### What is needed:
Starting at the top line and ending at the last, restate the records exactly.

Pixel coordinate grounding data:
┌────────
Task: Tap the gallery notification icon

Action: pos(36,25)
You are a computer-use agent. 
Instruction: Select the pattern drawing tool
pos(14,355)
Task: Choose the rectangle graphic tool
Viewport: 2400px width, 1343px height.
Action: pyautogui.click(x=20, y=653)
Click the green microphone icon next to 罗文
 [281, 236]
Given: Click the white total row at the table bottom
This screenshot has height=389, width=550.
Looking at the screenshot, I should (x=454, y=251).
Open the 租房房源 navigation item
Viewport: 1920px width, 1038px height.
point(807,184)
└────────
### Solution for this exercise:
Task: Tap the gallery notification icon

Action: pos(36,25)
You are a computer-use agent. 
Instruction: Select the pattern drawing tool
pos(14,355)
Task: Choose the rectangle graphic tool
Viewport: 2400px width, 1343px height.
Action: pyautogui.click(x=20, y=653)
Click the green microphone icon next to 罗文
 [281, 236]
Given: Click the white total row at the table bottom
This screenshot has height=389, width=550.
Looking at the screenshot, I should (x=454, y=251).
Open the 租房房源 navigation item
Viewport: 1920px width, 1038px height.
point(807,184)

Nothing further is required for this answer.